The G-8 and Quartet called for an immediate and “sustained reopening” of Gaza’s crossing points to ensure a regular flow of people, as well as humanitarian and commercial goods into the isolated territory. While recognizing Israel’s “legitimate security concerns,” the Quartet said enabling movement of and access for Palestinians was “critical.”
Gaza’s borders were closed by Israel and Egypt after the takeover two years ago of the territory by Hamas, considered a terrorist organization by the West. Hamas has repeatedly fired rockets from Gaza on Israeli border towns, setting off a three-week war by Israel on Gaza’s Hamas leaders in the winter.
Israel has allowed some humanitarian aid and food supplies into Gaza, but the reconstruction of Gaza’s war damage, including thousands of damaged or destroyed homes, is on hold because Israel won’t allow in cement or other building materials.
The call of both the Quartet and the G-8 for a settlement freeze signaled broad international support for Obama’s Mideast policy.
The Bush administration had accepted the need for some settlement growth, something the Palestinians long rejected.
But just last week, U.S. Secretary of State Hillary Clinton reiterated that the United States wanted a halt to settlement activity in the West Bank, saying no informal agreement that Israel may have reached with the Bush administration was valid. Clinton was speaking after a meeting with Israeli Foreign Minister Avigdor Lieberman, who said he wanted the Bush administration understandings to remain.

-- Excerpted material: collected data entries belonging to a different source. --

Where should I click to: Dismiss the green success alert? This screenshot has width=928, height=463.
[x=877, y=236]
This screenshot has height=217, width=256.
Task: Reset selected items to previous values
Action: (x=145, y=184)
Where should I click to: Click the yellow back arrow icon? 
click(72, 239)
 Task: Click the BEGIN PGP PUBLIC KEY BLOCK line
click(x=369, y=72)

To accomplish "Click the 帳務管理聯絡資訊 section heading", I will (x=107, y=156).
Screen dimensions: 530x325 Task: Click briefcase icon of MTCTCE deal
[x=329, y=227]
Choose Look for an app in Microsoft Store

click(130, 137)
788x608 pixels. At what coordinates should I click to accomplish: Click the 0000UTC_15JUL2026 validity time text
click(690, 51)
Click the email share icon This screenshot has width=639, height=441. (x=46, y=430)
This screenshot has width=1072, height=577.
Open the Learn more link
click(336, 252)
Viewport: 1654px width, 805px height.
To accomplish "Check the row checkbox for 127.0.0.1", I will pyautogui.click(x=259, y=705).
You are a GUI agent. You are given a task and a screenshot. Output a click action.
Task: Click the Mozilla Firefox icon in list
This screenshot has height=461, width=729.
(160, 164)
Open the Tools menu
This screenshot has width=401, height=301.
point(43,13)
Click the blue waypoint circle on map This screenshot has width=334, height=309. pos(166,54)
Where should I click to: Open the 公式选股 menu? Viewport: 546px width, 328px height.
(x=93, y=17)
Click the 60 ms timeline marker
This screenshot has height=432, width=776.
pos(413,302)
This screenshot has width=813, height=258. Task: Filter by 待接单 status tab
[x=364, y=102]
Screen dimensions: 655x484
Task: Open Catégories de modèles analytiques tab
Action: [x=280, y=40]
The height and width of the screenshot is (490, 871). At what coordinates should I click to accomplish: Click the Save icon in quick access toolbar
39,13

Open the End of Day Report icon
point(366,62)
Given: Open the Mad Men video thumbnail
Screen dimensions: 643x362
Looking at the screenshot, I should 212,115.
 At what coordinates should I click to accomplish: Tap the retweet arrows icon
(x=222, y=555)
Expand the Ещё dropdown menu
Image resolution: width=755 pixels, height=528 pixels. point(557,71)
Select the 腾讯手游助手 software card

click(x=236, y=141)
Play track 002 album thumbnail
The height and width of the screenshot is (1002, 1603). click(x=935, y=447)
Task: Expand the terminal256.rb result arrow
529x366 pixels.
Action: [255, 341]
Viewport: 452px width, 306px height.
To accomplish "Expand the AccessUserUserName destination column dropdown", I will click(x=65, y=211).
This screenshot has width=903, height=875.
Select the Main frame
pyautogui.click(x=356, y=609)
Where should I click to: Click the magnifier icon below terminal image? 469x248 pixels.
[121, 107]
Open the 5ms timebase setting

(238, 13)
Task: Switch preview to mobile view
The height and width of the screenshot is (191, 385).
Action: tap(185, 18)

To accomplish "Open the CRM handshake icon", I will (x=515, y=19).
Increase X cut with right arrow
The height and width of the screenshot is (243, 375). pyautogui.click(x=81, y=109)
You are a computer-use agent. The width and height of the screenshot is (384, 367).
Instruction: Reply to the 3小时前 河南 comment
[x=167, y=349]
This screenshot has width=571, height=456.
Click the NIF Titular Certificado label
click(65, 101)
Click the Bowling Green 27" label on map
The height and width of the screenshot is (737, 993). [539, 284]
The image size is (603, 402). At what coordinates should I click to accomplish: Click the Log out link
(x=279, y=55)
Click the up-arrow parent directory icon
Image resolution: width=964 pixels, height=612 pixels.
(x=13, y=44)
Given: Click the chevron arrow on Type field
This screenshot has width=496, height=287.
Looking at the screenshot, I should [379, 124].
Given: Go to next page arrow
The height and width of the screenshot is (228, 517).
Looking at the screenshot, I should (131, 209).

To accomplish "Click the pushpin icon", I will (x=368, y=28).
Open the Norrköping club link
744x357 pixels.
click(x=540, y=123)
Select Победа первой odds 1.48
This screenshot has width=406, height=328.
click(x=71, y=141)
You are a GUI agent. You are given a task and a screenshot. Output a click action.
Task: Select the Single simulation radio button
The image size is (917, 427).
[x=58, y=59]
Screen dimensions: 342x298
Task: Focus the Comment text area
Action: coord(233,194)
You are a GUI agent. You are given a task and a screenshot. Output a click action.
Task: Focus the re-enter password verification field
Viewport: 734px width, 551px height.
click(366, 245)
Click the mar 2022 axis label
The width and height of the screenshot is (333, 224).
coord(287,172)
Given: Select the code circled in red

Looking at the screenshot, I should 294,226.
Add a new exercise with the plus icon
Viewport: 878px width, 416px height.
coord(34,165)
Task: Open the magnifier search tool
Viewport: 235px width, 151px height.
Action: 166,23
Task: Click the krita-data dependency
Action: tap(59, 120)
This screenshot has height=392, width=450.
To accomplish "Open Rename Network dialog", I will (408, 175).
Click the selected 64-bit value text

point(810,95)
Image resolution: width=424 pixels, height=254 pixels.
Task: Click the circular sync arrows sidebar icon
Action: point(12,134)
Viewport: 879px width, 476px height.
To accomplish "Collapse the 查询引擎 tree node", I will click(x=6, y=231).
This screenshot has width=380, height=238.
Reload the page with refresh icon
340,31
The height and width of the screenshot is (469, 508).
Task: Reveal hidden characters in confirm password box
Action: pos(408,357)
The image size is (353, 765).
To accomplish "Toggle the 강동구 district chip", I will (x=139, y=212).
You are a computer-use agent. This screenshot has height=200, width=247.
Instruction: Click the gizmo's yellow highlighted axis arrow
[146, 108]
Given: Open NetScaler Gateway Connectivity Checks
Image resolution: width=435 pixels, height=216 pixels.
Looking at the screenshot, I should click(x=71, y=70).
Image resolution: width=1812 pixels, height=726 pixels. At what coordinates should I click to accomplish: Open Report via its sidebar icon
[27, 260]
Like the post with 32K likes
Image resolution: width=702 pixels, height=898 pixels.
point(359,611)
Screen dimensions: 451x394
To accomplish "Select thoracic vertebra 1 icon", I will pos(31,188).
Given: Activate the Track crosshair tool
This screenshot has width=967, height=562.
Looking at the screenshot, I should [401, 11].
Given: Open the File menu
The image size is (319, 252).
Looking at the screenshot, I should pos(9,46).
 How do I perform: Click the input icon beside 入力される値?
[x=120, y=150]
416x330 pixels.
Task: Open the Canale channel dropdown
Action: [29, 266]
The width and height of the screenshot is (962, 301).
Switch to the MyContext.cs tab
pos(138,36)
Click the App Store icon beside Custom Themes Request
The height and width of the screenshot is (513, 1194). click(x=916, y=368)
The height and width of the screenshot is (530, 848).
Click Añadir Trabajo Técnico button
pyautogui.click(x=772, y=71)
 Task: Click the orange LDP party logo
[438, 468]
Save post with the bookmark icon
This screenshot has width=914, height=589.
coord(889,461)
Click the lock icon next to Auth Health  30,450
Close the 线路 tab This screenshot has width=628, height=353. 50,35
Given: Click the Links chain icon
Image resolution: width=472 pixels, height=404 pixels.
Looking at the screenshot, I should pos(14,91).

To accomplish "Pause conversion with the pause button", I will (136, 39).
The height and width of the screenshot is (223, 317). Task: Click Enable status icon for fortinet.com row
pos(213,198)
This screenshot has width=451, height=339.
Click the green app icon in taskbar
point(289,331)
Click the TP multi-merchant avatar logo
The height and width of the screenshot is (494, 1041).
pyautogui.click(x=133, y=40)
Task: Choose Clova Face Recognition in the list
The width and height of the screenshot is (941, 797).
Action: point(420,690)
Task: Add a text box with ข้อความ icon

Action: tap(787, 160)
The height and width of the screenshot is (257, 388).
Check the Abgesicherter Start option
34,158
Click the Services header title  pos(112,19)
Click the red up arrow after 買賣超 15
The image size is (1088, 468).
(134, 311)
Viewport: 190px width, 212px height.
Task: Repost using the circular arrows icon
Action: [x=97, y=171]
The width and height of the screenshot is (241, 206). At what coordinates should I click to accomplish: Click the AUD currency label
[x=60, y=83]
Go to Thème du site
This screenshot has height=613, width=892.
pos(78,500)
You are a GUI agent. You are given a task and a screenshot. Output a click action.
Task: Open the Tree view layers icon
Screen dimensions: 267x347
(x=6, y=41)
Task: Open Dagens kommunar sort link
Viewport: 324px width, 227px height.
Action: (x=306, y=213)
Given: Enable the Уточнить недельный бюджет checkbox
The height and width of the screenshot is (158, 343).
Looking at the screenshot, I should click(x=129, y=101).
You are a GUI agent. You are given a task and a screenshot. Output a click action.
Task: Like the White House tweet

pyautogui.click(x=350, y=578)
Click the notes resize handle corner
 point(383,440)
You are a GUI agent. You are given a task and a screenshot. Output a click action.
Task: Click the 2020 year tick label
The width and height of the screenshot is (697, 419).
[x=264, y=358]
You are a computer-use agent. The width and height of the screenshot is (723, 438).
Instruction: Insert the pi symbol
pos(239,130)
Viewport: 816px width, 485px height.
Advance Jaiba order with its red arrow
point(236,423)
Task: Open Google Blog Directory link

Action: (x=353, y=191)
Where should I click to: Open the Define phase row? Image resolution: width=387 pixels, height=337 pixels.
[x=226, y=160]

The United States and Israel have at least publicly given no ground in their opposing views, though Israeli officials say they are trying to find a formula agreeable to Washington that would allow at least limited construction.
The U.S. special Mideast peace envoy, George Mitchell, denied the United States and Israel were heading in opposite directions under Obama and Israeli Prime Minister Benjamin Netanyahu.
“The United States and Israel are close friends and allies,” Mitchell said Friday.
In discussions with Israeli officials as well as the Palestinians and Arab leaders, “there may be some difference of opinions, but we discuss them not as a controversy among adversaries but as a discussion among friends,” he said at a news conference after the Quartet meeting.
The settlement issue is a major obstacle both to the resumption of Israeli-Palestinian negotiations and to an eventual peace deal. Nearly 300,000 Israelis live in West Bank settlements, along with 180,000 Israelis in Jewish neighborhoods of east Jerusalem. The Palestinians seek both areas, captured by Israel in the 1967 Mideast war, as parts of a future state.
Earlier this month, Netanyahu grudgingly yielded to Obama’s demand that Israel endorse the idea of a Palestinian state, albeit with a host of conditions the Palestinians reject.
But he rejected U.S. pressure for a settlement freeze.
The Quartet’s special representative, former British Prime Minister Tony Blair, said the political push for a two-state solution had to be accompanied by changes on the ground, including an end to settlements and economic reconstruction for Gaza.
“The best way to ensure that Gaza is part of the solution and does not remain the problem is that we help the people,” Blair said. “You can never separate the politics and the security and the economics. They go together.”
In the statement, the Quartet welcomed plans by Israel to promote Palestinian economic development and called for “robust and sustained” financial support of the Palestinian Authority. It demanded the Palestinians commit themselves to nonviolence and recognize Israel.
Ban, the U.N. chief, said there was a “historic” opportunity for Mideast peace, praising Obama’s “powerful, visionary” speech delivered in Cairo earlier this month. Obama called for a new beginning between the United States and Muslims to confront violent extremism and to advance Mideast peace.
The European commissioner for foreign relations, Benita Ferrero-Waldner, concurred.
“With the new Obama administration … there is a new possibility of engagement. That has to be used. That is the way forward,” she said.